The singular forms “a,” “an,” and “the” include the plural reference unless the context clearly dictates otherwise. The term “and/or” means any one of the items, any combination of the items, or all of the items with which this term is associated. The phrase “one or more” is readily understood by one of skill in the art, particularly when read in context of its usage.

The term “about” can refer to a variation of 5%, 10%, 20%, or ±25% of the value specified. For example, “about 50” percent can in some embodiments carry a variation from 45 to 55 percent. For integer ranges, the term “about” can include one or two integers greater than and/or less than a recited integer at each end of the range. Unless indicated otherwise herein, the term “about” is intended to include values and ranges proximate to the recited range that are equivalent in terms of the functionality of the composition, or the embodiment.

As will be understood by one skilled in the art, for any and all purposes, particularly in terms of providing a written description, all ranges recited herein also encompass any and all possible sub-ranges and combinations of sub-ranges thereof, as well as the individual values making up the range, particularly integer values. A recited range includes each specific value, integer, decimal, or identity within the range. Any listed range can be easily recognized as sufficiently describing and enabling the same range being broken down into at least equal halves, thirds, quarters, fifths, or tenths. As a non-limiting example, each range discussed herein can be readily broken down into a lower third, middle third and upper third, etc.

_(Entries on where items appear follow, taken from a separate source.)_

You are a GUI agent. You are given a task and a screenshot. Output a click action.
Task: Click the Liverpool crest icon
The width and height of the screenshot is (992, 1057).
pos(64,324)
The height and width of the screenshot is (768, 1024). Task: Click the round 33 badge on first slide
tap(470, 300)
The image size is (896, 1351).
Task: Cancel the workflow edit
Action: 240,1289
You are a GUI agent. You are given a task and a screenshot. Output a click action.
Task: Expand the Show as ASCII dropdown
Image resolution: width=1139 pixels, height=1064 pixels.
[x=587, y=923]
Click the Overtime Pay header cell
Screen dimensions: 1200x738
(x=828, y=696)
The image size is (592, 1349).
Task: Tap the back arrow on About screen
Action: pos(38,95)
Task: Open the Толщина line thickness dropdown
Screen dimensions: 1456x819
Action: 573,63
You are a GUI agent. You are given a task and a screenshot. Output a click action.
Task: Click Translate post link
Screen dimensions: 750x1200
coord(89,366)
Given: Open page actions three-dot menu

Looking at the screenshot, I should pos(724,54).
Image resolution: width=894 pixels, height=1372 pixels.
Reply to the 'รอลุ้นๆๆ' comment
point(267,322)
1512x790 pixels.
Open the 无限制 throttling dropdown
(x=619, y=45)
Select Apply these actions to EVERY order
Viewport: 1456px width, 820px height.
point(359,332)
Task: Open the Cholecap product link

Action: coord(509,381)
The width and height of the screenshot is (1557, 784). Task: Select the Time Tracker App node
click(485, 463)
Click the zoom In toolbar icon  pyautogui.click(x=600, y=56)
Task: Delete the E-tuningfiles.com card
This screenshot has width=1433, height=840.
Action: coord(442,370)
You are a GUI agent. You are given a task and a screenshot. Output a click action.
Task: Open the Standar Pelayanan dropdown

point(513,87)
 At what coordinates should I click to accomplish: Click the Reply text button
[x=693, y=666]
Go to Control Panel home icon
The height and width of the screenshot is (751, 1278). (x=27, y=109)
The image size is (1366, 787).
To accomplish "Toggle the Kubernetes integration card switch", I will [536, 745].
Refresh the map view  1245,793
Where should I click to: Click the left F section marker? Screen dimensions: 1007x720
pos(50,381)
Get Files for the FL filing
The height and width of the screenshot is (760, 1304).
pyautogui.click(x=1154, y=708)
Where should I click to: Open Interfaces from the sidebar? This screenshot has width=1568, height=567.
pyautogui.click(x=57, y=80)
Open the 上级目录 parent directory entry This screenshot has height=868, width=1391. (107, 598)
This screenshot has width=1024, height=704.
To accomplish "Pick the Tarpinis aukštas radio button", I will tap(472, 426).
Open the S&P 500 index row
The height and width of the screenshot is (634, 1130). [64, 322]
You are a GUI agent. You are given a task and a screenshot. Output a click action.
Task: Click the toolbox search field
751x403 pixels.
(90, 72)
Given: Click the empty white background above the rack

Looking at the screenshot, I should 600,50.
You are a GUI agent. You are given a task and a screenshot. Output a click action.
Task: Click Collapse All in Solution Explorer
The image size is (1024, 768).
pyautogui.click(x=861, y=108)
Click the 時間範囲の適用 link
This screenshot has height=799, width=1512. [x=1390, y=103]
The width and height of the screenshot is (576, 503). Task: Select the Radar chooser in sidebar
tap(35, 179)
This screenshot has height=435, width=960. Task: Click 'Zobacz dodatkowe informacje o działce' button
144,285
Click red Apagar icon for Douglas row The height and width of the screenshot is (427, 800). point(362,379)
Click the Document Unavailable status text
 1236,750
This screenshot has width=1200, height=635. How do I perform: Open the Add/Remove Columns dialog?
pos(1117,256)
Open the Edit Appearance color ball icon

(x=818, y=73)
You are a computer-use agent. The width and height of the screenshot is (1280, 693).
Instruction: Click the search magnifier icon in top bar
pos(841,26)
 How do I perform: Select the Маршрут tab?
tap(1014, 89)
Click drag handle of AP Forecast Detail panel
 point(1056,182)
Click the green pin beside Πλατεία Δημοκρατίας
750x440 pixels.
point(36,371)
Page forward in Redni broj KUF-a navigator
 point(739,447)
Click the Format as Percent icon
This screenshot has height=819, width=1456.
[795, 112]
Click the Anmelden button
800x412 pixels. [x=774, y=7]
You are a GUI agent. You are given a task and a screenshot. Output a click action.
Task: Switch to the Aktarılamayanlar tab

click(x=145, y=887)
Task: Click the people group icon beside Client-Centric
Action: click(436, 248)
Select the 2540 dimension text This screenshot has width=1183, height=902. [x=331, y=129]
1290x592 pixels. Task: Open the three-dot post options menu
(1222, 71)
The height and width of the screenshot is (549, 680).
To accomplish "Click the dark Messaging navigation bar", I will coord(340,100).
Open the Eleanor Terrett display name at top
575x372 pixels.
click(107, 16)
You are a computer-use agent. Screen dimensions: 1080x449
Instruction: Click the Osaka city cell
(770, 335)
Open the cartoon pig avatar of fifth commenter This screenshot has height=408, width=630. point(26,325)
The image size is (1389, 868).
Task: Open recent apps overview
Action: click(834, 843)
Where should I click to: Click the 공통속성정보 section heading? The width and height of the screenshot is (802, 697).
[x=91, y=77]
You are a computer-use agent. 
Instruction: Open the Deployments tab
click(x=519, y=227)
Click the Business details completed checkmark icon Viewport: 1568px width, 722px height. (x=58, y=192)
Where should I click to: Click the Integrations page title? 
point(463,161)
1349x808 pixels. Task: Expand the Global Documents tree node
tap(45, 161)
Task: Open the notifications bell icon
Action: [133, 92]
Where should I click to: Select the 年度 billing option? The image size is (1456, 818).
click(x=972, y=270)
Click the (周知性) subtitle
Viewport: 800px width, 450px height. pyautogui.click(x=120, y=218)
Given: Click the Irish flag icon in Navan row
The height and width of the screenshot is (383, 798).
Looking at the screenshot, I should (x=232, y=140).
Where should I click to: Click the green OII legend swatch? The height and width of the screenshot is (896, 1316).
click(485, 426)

As will also be understood by one skilled in the art, all language such as “up to”, “at least”, “greater than”, “less than”, “more than”, “or more”, and the like, include the number recited and such terms refer to ranges that can be subsequently broken down into sub-ranges as discussed above. In the same manner, all ratios recited herein also include all sub-ratios falling within the broader ratio.